— INSTRUCTIONS FOR THE TASK —
Rewrite the items below with every "screenshot" changed to "screen capture" and everything else left as it is.
- - -
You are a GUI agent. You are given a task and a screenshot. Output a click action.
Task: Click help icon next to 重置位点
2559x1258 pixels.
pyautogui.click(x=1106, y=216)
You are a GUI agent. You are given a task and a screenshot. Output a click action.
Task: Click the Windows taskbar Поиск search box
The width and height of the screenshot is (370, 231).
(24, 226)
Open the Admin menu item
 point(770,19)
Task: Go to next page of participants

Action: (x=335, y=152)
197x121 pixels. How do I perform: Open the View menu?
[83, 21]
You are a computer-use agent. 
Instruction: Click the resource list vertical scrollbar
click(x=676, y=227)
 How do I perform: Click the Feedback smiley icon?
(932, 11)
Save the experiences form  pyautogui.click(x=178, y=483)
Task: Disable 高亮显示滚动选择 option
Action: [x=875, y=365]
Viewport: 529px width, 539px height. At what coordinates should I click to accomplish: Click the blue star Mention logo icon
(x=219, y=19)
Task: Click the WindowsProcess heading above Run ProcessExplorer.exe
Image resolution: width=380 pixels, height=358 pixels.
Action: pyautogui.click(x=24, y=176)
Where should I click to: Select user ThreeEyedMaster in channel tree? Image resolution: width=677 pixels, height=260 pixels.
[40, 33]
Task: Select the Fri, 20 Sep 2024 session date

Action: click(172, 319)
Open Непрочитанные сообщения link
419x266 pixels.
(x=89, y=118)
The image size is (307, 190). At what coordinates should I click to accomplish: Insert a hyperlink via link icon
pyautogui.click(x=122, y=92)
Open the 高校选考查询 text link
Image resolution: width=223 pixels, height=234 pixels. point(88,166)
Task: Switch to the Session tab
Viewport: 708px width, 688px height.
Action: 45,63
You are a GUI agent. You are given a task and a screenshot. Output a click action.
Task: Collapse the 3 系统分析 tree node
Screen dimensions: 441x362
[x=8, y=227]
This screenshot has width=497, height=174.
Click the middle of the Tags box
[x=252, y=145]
- - -
— TASK RESPONSE —
You are a GUI agent. You are given a task and a screen capture. Output a click action.
Task: Click help icon next to 重置位点
2559x1258 pixels.
pyautogui.click(x=1106, y=216)
You are a GUI agent. You are given a task and a screen capture. Output a click action.
Task: Click the Windows taskbar Поиск search box
The width and height of the screen capture is (370, 231).
(24, 226)
Open the Admin menu item
 point(770,19)
Task: Go to next page of participants

Action: (x=335, y=152)
197x121 pixels. How do I perform: Open the View menu?
[83, 21]
You are a computer-use agent. 
Instruction: Click the resource list vertical scrollbar
click(x=676, y=227)
 How do I perform: Click the Feedback smiley icon?
(932, 11)
Save the experiences form  pyautogui.click(x=178, y=483)
Task: Disable 高亮显示滚动选择 option
Action: [x=875, y=365]
Viewport: 529px width, 539px height. At what coordinates should I click to accomplish: Click the blue star Mention logo icon
(x=219, y=19)
Task: Click the WindowsProcess heading above Run ProcessExplorer.exe
Image resolution: width=380 pixels, height=358 pixels.
Action: pyautogui.click(x=24, y=176)
Where should I click to: Select user ThreeEyedMaster in channel tree? Image resolution: width=677 pixels, height=260 pixels.
[40, 33]
Task: Select the Fri, 20 Sep 2024 session date

Action: click(172, 319)
Open Непрочитанные сообщения link
419x266 pixels.
(x=89, y=118)
The image size is (307, 190). At what coordinates should I click to accomplish: Insert a hyperlink via link icon
pyautogui.click(x=122, y=92)
Open the 高校选考查询 text link
Image resolution: width=223 pixels, height=234 pixels. point(88,166)
Task: Switch to the Session tab
Viewport: 708px width, 688px height.
Action: 45,63
You are a GUI agent. You are given a task and a screen capture. Output a click action.
Task: Collapse the 3 系统分析 tree node
Screen dimensions: 441x362
[x=8, y=227]
This screen capture has width=497, height=174.
Click the middle of the Tags box
[x=252, y=145]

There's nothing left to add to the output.